TEXT SEGMENT:
---+---

My loved one was diagnosed seven years ago. That is when the hallucinations and psychosis started. I do not know how many years before then she had the voices in her head. I can only guess that, I think the voices started when she was in her 20s. And she self-medicated with Street drugs. After a brief time in jail, she got on antipsychotics.
After her son was murdered, she developed posttraumatic stress. And a couple of months after that is when the psychosis and hallucinations started. There is a history of schizophrenia on her father's side. She believes she is chipped by the FBI.
I have been living through her psychosis and anger for many years. She had her own house, but was so paranoid that she made many emergency and nonemergency calls to the police. She had many more incidents of bizarre behavior, too numerous to document here. She is in and out of psychosis and has been for seven years on a daily basis. She’s on a drug cocktail that I don’t agree with. But she does take. One of them is an antipsychotic. Which I believe helps.
Sometimes I talk to her and she comes back to me. Sometimes she can’t because she is talking to her “people”. they are very real to her. When she is mad at somebody, which she has anger issues, to her, they are dead. Whether they are alive or not. And she does talk to dead people like they are right there with her.

---+---

TASK ITEM A: Reproduce the passage from the psychosis account, everything from "After her son" down to "I believe helps.".
TASK ITEM B: Go on with the account of a loved one's psychosis from the point where it stops.
The items after this point have nothing to do with the account of a loved one's psychosis.

AVAILABLE DATA:

---+---

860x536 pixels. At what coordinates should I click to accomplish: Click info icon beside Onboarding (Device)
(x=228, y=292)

---+---

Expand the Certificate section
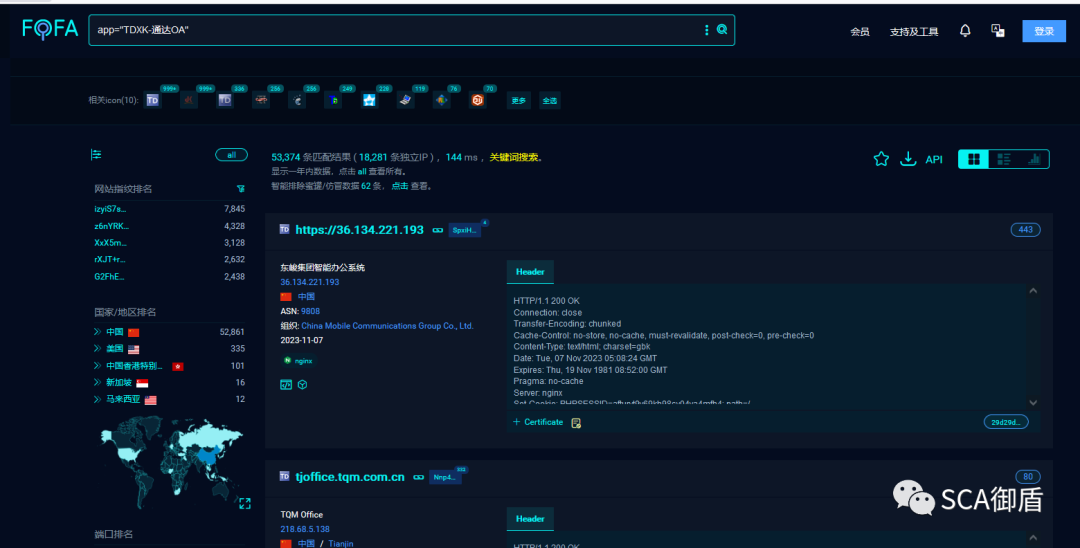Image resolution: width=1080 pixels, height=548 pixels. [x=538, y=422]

---+---

ANSWER A:
After her son was murdered, she developed posttraumatic stress. And a couple of months after that is when the psychosis and hallucinations started. There is a history of schizophrenia on her father's side. She believes she is chipped by the FBI.
I have been living through her psychosis and anger for many years. She had her own house, but was so paranoid that she made many emergency and nonemergency calls to the police. She had many more incidents of bizarre behavior, too numerous to document here. She is in and out of psychosis and has been for seven years on a daily basis. She’s on a drug cocktail that I don’t agree with. But she does take. One of them is an antipsychotic. Which I believe helps.

ANSWER B:
As far as SSDI she wanted me to help her. When I went to fill out the form, it was all about physical disability. I called the number and I told the person that I talked to that she is not physically disabled. There is something going on with her that is not right. At that time, I did not know what schizophrenia was or that she had it. In that timeframe, she told me she had schizophrenia, and then not too many months later, she denied having it. Back to the phone call for SSDI. The person I talked to told me to type it out and include in the paperwork I was filling out. After I mailed the paperwork, she was approved within two months because all they had to do was check with the local police and all the bizarre calls were documented. She was approved within two months.
She is now living with me. She is not violent. But when she is angry she fights with her “ people”. Many times, I think she has anger-induced psychosis.
It is hard to put into words what we have been living through.
*Location details were retained to honor the advocacy work described and to show where change began.
Each story is shared by someone impacted by untreated SMI,
lightly edited for clarity, never for meaning.
Do you have an ask? If you were sitting down with your legislator, how would you ask them to help you?
Rewrite SSDI rules so mental illness is recognized as a disability. Disability benefits must protect the mind as much as the body. Stop making families beg for proof.